* _What you are asked to do_
Look below for the line that has "The width and height of the screenshot is (1082, 816).". Set down the lines from there through the line that has "Viewport: 1203px width, 882px height.", exactly as written.

▼

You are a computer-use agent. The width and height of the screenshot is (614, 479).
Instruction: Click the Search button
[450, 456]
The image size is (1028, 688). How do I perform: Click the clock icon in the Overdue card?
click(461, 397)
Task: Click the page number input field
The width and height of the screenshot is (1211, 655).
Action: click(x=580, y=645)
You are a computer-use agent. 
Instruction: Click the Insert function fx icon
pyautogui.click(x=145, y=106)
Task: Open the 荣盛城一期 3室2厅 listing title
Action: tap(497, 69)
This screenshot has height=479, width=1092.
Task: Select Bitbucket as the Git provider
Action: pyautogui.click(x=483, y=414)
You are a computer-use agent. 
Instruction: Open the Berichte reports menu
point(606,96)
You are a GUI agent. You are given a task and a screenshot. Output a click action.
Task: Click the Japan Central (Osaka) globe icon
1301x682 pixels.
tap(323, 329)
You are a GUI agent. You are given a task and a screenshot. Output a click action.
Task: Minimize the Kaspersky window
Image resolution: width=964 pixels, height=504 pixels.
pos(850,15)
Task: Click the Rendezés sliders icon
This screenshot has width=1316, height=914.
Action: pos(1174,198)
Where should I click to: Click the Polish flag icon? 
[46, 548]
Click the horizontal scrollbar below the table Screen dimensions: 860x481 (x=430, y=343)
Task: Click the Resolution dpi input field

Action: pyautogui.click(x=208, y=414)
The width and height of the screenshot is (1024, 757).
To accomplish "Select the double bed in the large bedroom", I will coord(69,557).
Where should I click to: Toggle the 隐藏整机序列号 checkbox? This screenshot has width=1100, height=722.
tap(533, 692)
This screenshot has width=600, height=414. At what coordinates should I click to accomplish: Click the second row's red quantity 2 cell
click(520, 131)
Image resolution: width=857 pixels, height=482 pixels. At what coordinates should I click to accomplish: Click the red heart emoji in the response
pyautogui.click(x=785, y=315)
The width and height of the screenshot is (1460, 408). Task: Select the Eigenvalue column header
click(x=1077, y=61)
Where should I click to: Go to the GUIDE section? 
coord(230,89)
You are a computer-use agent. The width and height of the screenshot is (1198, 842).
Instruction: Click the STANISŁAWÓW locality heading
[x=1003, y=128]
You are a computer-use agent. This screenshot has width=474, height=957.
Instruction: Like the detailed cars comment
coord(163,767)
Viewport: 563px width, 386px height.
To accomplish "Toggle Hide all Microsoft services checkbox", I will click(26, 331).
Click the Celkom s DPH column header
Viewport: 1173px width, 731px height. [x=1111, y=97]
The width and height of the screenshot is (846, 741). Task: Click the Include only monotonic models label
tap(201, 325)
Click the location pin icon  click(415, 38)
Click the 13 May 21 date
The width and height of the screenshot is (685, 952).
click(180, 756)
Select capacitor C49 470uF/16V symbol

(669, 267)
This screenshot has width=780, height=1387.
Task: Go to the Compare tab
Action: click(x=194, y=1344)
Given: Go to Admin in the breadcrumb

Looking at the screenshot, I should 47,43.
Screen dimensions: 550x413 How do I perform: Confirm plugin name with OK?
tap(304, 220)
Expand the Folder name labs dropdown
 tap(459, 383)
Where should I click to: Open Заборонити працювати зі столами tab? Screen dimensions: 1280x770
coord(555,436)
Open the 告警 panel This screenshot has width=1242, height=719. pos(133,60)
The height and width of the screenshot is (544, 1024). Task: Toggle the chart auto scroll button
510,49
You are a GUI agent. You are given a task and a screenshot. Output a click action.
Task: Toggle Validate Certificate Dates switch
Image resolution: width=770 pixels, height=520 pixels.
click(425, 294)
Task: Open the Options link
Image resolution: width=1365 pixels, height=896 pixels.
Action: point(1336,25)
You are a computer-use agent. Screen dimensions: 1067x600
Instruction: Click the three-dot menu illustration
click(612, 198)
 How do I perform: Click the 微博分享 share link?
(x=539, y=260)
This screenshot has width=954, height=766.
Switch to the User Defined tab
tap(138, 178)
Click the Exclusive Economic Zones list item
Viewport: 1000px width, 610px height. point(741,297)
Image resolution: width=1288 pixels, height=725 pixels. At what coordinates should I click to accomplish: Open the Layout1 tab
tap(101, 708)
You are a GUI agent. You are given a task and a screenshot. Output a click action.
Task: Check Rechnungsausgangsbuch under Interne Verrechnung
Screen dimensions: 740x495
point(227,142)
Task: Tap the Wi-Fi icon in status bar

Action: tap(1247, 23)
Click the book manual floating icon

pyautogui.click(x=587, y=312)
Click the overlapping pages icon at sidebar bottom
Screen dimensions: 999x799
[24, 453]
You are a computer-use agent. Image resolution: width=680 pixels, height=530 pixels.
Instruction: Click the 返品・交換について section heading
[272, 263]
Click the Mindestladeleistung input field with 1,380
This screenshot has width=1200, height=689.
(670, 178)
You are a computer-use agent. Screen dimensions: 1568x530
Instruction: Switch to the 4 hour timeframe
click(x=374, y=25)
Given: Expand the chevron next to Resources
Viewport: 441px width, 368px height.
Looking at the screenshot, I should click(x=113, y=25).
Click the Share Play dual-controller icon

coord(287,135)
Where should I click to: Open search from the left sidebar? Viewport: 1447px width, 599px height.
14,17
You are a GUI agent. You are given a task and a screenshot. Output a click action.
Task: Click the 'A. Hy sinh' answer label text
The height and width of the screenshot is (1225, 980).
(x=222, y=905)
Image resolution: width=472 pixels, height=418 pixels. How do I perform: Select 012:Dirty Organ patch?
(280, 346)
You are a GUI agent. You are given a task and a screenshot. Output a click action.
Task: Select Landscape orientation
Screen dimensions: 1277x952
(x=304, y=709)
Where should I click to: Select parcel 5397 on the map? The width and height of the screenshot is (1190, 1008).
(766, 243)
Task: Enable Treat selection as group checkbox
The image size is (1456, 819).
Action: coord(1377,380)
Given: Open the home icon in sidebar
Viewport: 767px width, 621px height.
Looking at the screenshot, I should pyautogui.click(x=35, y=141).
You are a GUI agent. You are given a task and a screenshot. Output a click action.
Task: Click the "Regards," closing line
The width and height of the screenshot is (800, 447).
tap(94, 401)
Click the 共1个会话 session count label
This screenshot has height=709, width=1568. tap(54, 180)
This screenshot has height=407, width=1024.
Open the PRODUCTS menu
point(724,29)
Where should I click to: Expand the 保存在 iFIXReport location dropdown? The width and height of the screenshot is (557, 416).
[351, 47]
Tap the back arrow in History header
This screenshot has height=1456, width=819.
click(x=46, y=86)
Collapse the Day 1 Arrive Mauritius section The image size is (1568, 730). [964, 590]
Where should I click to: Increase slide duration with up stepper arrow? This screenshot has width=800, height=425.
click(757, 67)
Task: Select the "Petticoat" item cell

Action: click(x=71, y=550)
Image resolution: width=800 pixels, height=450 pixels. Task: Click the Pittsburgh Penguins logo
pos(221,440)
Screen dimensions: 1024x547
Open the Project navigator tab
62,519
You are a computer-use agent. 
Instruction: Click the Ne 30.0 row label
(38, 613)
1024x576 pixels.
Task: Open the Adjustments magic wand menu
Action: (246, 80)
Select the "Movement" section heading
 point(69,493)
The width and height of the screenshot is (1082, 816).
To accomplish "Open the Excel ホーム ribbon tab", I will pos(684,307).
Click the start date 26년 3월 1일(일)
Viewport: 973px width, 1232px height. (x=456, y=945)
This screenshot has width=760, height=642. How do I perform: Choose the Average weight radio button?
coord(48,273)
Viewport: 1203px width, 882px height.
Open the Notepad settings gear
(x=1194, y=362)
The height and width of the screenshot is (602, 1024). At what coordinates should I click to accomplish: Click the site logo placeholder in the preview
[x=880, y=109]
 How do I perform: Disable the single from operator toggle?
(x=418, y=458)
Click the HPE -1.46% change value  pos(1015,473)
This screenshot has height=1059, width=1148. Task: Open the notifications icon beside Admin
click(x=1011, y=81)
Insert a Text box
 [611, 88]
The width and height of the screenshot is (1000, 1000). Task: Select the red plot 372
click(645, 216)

▲

* _Written solution_
The width and height of the screenshot is (1082, 816).
To accomplish "Open the Excel ホーム ribbon tab", I will pos(684,307).
Click the start date 26년 3월 1일(일)
Viewport: 973px width, 1232px height. (x=456, y=945)
This screenshot has width=760, height=642. How do I perform: Choose the Average weight radio button?
coord(48,273)
Viewport: 1203px width, 882px height.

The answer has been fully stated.